March 23rd Ambush and Capture 
A majority of the prisoners of war were captured from the ambush of the 507th Maintenance Company. Separated from a larger convoy, they were ambushed in the Iraqi-held town of Nasiriyah on March 23, 2003. Out of thirty-three soldiers present, eleven were killed and seven were captured in the firefight. Several weapons were jammed in the firefight. The following soldiers were captured by the Iraqi forces:

Iraqi TV interview
Soon after their capture, Jessica Lynch was taken to an Iraqi hospital due to her serious injuries. The other five POWs, bloodied and beaten, were interviewed by the Iraqi TV, and the footage shown worldwide by the Al Jazeera. In the interview, Private First Class Patrick Miller was asked why he came to Iraq; his reply was "I came to fix broken stuff." He was then asked if he came to shoot Iraqis, he answered, "No, I came to shoot only if I am shot at. They don't bother me, I don't bother them."

Patrick Miller answered a question on a CNN newscast. "I thought they were going to kill me," Miller is quoted as saying about the capture, "That was the first thing I asked when they captured me: 'Are 
you going to kill me?' They said no. . . . I still didn't believe them."

March 24th Downed Helicopter and Capture 
On March 24, they were joined by Chief Chief Warrant Officers Officers David Williams, 31, and Ronald Young Jr., 26, whose AH-64 Apache helicopter from the 1-227 Helicopter Attack Battalion had been shot down in central Iraq during the attack on Karbala.

Relocation and Rescue 
The prisoners had been taken to Baghdad, where they were isolated in separate prison cells.
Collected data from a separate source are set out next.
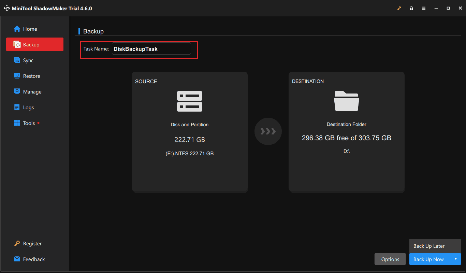Click the Destination folder icon
Viewport: 466px width, 273px height.
pos(346,101)
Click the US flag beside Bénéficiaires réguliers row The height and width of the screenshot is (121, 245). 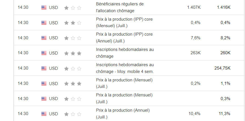pyautogui.click(x=44, y=7)
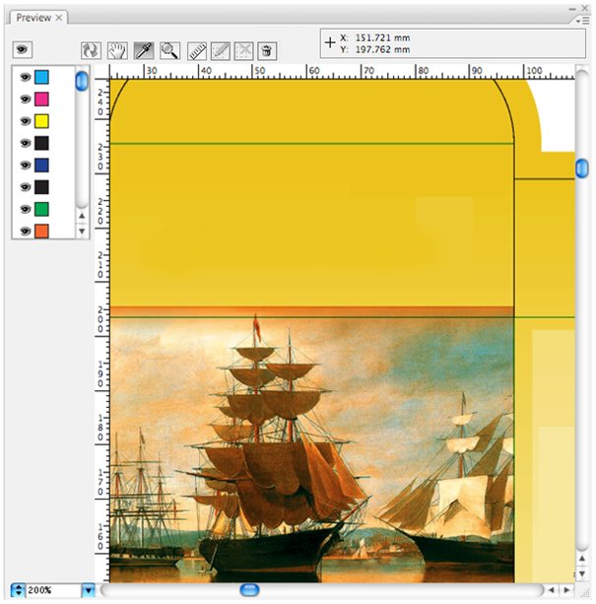Select the orange color swatch
The height and width of the screenshot is (604, 596).
click(x=41, y=232)
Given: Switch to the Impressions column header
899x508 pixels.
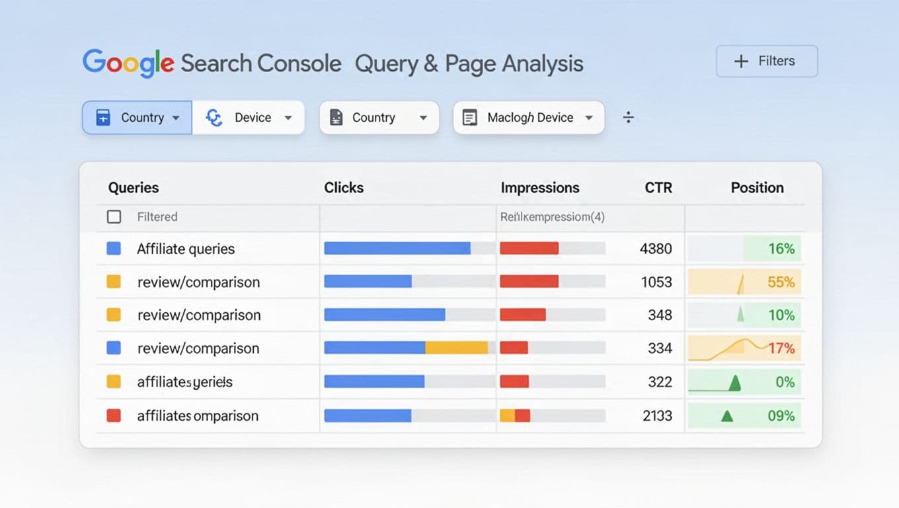Looking at the screenshot, I should tap(540, 188).
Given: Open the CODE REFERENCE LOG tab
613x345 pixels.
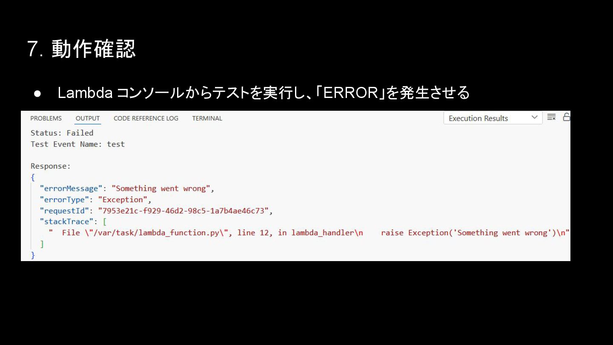Looking at the screenshot, I should [x=146, y=118].
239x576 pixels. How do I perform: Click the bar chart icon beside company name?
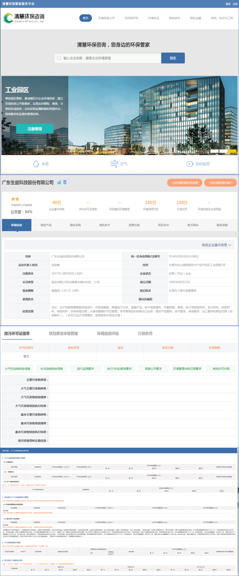click(x=59, y=182)
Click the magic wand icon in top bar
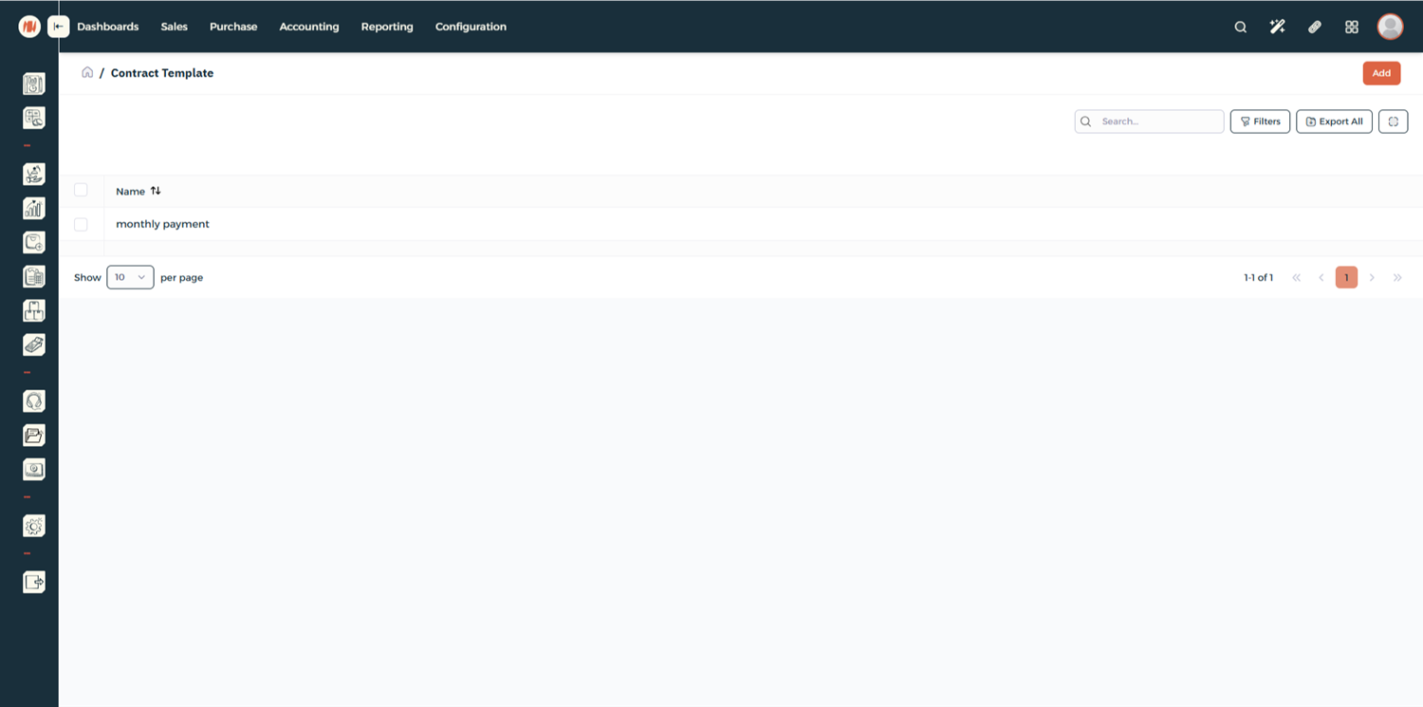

As American troops came closer, the soldiers were shifted from building to building.

As it became clear that the war was over for the Iraqis, some of their captors approached a Marine unit from the 3rd Light Armored Reconnaissance Battalion, Delta Co., 3rd Platoon which was a part of Task Force Tripoli that had been pushing up toward Tikrit, Saddam Hussein's hometown.  A Marine battalion was sent to check on intelligence and found the seven POWs with a confused Iraqi guard unit, whose officers had fled.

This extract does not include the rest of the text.